Abraxas Energy Consulting provides utility bill tracking and energy management services for its clients world-wide. In addition to providing the right utility bill tracking software packages for its clients, Abraxas Energy Consulting creates, maintains and analyzes utility bill tracking databases, trains its customers in energy analysis and software, and performs energy audits, LEED studies, and M&V for ESCOs and facility managers.
 HDD = Heating Degree Days, CDD = Cooling Degree Days
 Load Factors are an excellent tool identifying metering or billing errors. Load Factors greater than 1 are more common than you would think, and are the result of metering or billing problems.

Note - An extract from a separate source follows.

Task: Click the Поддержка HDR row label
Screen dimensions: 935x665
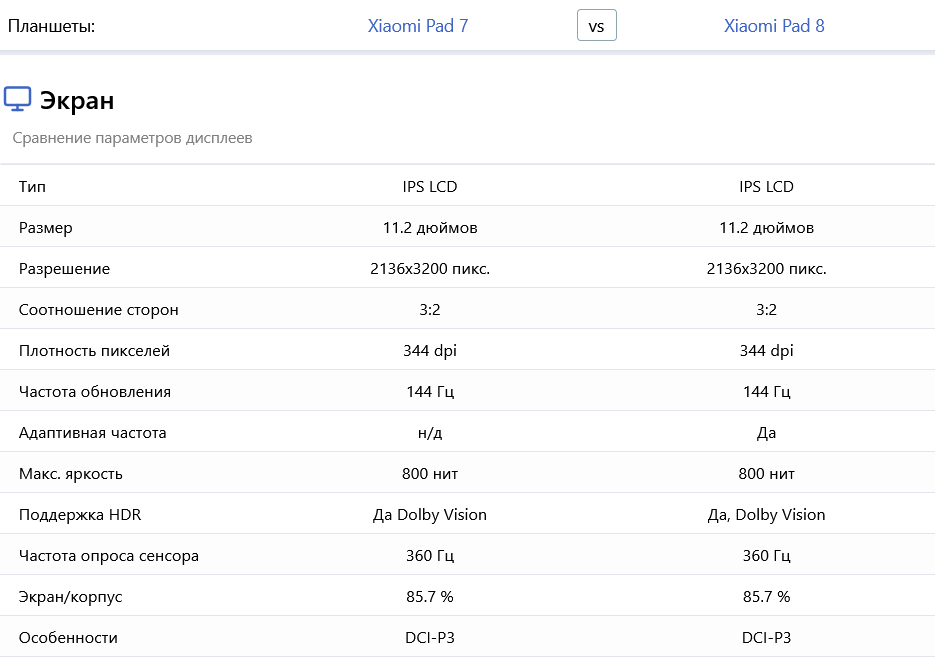Action: point(80,515)
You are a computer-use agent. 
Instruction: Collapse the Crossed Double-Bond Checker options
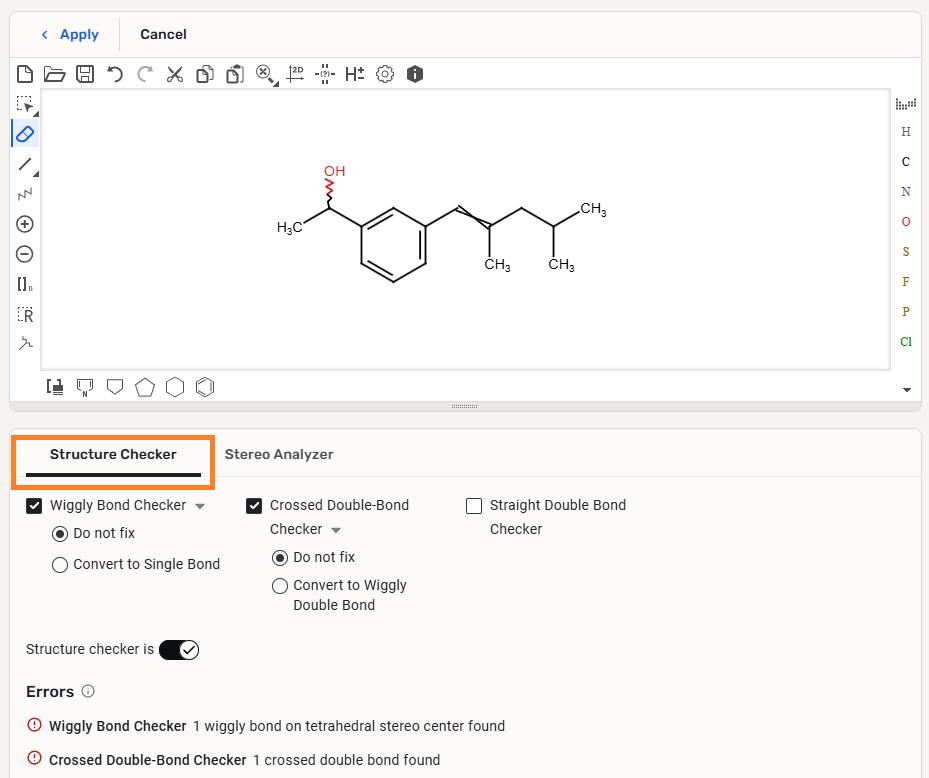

 Weather Normalization is more complex than the other methods presented here, and requires more understanding than what is presented here. This paper intends only to present the case for weather normalization.
 Cooling Degree Days are a rough measure of how much a period’s weather should result in a building’s cooling requirements. A hotter day will result in more Cooling Degree Days; whereas a colder day may have no Cooling Degree Days. Doubling the amount of cooling degrees should result in roughly double the cooling requirements for a building. Cooling Degree Days over a month or billing period are merely a summation of the Cooling Degree Days calculated for the individual days. Heating Degree Days are like Cooling Degree Days except they relate to heating and not cooling.
 Some energy professionals select 2 years of bills rather than one. Good reasons can be argued for either case. Do not choose periods of time that are not in intervals of 12 months (for example, 15 months or 8 months could lead to inaccuracy).
 Please do not confuse Base Year with Baseline. Base Year is a time period, from which bills were used to determine the building’s energy usage patterns with respect to weather data, whereas Baseline, as will be described later, represents how much energy we would have used this month, based upon Base Year energy usage patterns and current month conditions (i.e. weather and number of days in the bill).
 The generic form of the equation is:
Baseline kWh = (constant * #Days) + (coefficient * #CDD)
where the constant and coefficient (in our example) are 5 and 417.